- **Collection entries**
=====
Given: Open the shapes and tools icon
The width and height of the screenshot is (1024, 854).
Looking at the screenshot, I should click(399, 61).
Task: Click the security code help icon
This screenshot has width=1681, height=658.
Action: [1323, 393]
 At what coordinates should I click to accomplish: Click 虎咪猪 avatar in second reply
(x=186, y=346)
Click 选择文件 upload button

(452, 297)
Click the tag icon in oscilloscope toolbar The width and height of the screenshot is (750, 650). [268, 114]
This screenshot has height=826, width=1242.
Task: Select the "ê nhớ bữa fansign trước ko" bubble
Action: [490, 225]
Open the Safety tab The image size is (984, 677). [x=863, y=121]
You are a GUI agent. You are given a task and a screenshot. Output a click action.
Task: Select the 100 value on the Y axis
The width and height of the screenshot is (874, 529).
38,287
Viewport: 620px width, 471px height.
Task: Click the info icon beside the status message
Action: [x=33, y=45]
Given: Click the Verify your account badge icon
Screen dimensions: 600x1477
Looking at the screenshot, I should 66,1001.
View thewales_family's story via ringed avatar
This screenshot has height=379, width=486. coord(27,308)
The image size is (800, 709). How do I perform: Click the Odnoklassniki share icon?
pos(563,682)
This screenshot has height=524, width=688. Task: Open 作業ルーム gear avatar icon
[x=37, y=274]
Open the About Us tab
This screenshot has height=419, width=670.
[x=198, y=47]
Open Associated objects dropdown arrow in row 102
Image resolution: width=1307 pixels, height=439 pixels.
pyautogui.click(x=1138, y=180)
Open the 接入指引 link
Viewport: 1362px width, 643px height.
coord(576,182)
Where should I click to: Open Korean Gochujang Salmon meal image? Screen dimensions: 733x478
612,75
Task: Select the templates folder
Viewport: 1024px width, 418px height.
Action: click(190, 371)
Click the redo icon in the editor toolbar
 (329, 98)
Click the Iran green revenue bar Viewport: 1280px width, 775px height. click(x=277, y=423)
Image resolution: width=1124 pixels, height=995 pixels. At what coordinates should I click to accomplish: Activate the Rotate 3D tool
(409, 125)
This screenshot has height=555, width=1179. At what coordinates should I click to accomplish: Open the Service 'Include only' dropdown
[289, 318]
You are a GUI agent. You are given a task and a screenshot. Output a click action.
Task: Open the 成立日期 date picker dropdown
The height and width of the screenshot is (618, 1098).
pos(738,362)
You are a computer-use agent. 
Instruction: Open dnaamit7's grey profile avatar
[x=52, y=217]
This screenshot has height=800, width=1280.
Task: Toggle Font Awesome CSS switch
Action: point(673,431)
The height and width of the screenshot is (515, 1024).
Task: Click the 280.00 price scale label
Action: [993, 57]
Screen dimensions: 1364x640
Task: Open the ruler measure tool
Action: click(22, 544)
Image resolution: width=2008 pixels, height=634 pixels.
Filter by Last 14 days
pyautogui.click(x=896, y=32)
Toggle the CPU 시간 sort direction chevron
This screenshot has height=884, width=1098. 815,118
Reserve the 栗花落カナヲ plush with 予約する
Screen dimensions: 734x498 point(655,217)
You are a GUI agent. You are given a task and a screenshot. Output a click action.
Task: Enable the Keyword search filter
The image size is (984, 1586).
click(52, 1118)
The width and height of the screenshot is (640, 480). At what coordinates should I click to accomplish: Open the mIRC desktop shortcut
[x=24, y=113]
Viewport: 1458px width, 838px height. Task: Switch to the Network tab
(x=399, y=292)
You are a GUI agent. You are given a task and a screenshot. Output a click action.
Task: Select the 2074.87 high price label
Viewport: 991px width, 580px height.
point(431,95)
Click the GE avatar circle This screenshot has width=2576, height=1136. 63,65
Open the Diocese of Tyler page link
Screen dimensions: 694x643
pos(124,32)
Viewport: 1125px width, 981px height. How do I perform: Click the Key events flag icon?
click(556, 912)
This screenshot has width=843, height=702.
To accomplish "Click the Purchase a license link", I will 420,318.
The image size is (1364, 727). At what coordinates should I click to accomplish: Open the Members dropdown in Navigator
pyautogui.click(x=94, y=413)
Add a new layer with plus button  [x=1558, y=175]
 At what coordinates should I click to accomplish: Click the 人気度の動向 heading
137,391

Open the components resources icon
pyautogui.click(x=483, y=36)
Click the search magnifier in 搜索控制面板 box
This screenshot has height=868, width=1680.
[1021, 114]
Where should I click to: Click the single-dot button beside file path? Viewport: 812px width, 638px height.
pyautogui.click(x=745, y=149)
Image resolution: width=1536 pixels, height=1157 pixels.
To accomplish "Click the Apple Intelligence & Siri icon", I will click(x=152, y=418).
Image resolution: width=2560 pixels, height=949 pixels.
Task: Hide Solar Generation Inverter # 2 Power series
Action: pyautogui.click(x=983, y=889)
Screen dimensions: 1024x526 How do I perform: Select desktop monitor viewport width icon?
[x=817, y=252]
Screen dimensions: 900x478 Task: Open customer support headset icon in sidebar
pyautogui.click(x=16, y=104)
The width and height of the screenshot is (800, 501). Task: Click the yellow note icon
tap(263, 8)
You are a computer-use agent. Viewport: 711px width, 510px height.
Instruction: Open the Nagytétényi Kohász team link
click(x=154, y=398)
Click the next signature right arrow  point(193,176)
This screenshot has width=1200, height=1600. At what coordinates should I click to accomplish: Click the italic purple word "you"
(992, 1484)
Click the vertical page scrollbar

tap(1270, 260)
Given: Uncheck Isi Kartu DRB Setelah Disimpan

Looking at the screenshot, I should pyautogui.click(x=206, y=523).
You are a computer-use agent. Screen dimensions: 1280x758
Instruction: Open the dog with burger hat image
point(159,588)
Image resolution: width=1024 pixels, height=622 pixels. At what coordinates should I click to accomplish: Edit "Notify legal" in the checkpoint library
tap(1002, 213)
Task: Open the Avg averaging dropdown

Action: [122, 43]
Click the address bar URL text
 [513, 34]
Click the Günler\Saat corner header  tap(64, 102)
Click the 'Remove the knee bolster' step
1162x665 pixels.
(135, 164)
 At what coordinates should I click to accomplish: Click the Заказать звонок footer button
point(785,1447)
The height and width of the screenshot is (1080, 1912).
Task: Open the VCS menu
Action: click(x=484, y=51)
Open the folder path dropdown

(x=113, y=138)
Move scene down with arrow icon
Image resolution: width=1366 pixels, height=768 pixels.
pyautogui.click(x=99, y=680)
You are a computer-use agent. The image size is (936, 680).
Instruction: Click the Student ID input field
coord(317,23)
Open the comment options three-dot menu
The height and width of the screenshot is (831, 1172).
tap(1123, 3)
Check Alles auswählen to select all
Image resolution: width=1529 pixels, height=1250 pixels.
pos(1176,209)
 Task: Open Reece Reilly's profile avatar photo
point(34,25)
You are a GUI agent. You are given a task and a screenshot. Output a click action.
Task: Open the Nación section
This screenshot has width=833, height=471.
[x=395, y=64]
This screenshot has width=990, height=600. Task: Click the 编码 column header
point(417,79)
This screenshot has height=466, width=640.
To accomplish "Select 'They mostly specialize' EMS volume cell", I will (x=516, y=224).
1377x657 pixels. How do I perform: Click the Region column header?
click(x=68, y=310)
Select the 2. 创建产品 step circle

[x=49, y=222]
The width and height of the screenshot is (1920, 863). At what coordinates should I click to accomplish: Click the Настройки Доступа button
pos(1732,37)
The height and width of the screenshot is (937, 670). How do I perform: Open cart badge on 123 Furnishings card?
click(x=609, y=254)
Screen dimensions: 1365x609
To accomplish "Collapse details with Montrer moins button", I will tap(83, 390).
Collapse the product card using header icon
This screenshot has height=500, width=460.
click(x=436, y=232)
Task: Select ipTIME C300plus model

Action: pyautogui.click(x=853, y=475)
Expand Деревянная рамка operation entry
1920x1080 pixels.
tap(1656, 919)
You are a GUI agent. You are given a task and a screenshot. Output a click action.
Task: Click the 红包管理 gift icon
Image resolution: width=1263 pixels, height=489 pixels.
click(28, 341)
=====
- **Your task**
Each line above that contains the string "computer" should be identified and copied.

- **Task solution**
You are a computer-use agent. 
You are a computer-use agent. Viewport: 711px width, 510px height.
You are a computer-use agent. Screen dimensions: 1280x758
You are a computer-use agent. The image size is (936, 680).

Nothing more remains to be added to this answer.